___ Kutipan ___
Di samping persewaan buku,ada juga persewaan naskah di
Batavia yang diselenggarakan oleh penulis Moehammad Bakir tahun 1897 yang
mengelola sebuah perpustakaan sewa naskah di Pecenongan. Naskah disewakan bagi
umum dengan imbalan sekitar 10 sen per malam disertai himbauan agar jangan
terkena ludah sirih atau minyak lampu teplok! Perpustakaan serupa terdapat juga
di Palembang dan Banjarmasin.
Masih ada perpustakaan lain, yaitu yang didirikan oleh kraton,
misalnya perpustakaan Radyo Poestoko di Yogyakarta dan perpustakaan serupa di
lingkungan Mangkunegaraan, Surakarta. Di pulau Penyengat sekitar akhir abad 18
diketahui adanya sebuah perpustakaan umum yang didirikan oleh penguasa
setempat.
6.
___ Entri yang Ditampilkan ___
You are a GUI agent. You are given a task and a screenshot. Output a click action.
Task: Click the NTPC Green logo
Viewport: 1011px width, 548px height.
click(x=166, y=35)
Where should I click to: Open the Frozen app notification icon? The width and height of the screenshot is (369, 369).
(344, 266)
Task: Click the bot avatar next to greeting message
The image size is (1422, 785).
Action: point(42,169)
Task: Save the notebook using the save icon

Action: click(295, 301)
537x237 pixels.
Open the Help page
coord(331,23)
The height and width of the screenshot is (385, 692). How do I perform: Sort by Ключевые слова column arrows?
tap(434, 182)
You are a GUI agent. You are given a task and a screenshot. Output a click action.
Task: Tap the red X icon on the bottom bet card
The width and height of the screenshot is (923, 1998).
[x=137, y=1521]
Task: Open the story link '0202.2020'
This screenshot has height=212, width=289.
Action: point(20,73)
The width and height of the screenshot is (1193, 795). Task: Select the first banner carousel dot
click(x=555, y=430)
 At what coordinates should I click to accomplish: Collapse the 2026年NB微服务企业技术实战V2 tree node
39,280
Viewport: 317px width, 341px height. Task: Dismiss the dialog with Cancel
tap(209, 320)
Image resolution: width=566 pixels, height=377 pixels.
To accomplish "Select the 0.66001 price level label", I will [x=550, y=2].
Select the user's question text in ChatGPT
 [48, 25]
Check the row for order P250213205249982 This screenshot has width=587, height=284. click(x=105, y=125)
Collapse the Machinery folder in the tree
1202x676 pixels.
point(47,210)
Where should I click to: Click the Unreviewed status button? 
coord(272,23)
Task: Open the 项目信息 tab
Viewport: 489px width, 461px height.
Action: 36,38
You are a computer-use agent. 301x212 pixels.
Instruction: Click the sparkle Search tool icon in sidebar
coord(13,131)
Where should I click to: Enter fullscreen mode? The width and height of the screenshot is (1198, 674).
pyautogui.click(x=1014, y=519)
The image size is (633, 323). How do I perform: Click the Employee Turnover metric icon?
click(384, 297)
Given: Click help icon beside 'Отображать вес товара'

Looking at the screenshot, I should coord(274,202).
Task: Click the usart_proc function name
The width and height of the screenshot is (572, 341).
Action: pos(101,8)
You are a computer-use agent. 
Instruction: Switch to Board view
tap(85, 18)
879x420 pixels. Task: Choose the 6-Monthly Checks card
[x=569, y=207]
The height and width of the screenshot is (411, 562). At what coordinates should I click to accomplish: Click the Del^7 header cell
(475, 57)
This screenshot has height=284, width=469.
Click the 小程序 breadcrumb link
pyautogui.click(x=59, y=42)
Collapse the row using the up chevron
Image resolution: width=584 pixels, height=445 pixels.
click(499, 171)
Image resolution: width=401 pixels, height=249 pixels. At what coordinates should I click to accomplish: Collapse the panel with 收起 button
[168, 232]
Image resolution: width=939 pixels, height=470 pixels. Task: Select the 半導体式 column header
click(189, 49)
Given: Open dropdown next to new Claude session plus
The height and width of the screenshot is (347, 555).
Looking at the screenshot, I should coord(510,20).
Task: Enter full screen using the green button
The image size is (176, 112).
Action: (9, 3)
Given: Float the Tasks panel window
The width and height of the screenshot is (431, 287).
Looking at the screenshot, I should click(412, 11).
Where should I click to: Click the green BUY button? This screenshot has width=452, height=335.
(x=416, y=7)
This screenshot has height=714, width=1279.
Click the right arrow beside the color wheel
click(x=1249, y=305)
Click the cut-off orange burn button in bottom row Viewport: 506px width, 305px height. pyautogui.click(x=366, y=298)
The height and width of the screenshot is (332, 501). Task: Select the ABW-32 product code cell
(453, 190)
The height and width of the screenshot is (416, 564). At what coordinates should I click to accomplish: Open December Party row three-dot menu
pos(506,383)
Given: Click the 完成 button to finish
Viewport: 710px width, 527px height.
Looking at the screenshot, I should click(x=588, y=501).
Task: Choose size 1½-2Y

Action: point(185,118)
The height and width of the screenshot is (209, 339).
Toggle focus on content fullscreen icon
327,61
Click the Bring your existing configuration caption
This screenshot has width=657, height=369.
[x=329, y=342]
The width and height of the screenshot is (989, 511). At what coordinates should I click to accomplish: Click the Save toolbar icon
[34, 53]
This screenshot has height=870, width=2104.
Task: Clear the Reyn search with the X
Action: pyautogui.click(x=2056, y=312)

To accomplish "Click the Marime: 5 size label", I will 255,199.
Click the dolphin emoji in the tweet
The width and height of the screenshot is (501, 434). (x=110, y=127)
___
Yang Dikerjakan:
**a)** Tentukan apakah tiap pernyataan berikut sesuai dengan kutipan tentang perpustakaan: (i) Moehammad Bakir mengelola perpustakaan sewa naskah di Pecenongan; (ii) naskah disewakan dengan imbalan sekitar 10 sen per minggu; (iii) perpustakaan umum di pulau Penyengat didirikan oleh kraton Yogyakarta. Jawab ya atau tidak, lalu kutip kata-kata penentunya dari kutipan tanpa diubah.
**b)** Tuliskan lanjutan kutipan tentang perpustakaan, mulai dari bagian sesudah kalimat terakhirnya.

Jawaban per Tugas:
**a)**
(i) Ya: "mengelola sebuah perpustakaan sewa naskah di Pecenongan"
(ii) Tidak: "dengan imbalan sekitar 10 sen per malam"
(iii) Tidak: "didirikan oleh penguasa setempat"

**b)**
PERPUSTAKAAN NASIONAL REPUBLIK INDONESIA
Perpustakaan Nasional Republik Indonesia didirikan di
Jakarta dan Rijksmuseum di Amsterdam sejak tahun 1995 yang telah memulai adanya kerjasama dalam pelestarian
warisan budaya bangsa. Pada tahap pertama dikhususkan pada gambar-gambar yang
dibuat oleh Johannes Rach (1720-1783). Koleksi yang dimiliki Perpustakaan
Nasional RI sebanyak 202 buah gambar merupakan jumlah terbesar dari seluruh
gambar Rach yang merekam peristiwa penting di Indonesia dan beberapa negara di
Asia. Sebagai salah satu museum terbesar di negeri Belanda, Rijkmuseum juga memiliki
gambar Johannes Rach yaitu sebanyak 40 buah gambar. Agar dapat didayagunakan
oleh masyarakat luas kedua pihak telah menjajaki kemungkinan untuk mengumpulkan
koleksi tersebut dan dipublikasikan dalam bentuk pameran maupun terbitan.
DAFTAR RUJUKAN
http://sejarah.blogspot.com/sejarah-perpustakaan-diindonesia.html. diakses
3 september 2014.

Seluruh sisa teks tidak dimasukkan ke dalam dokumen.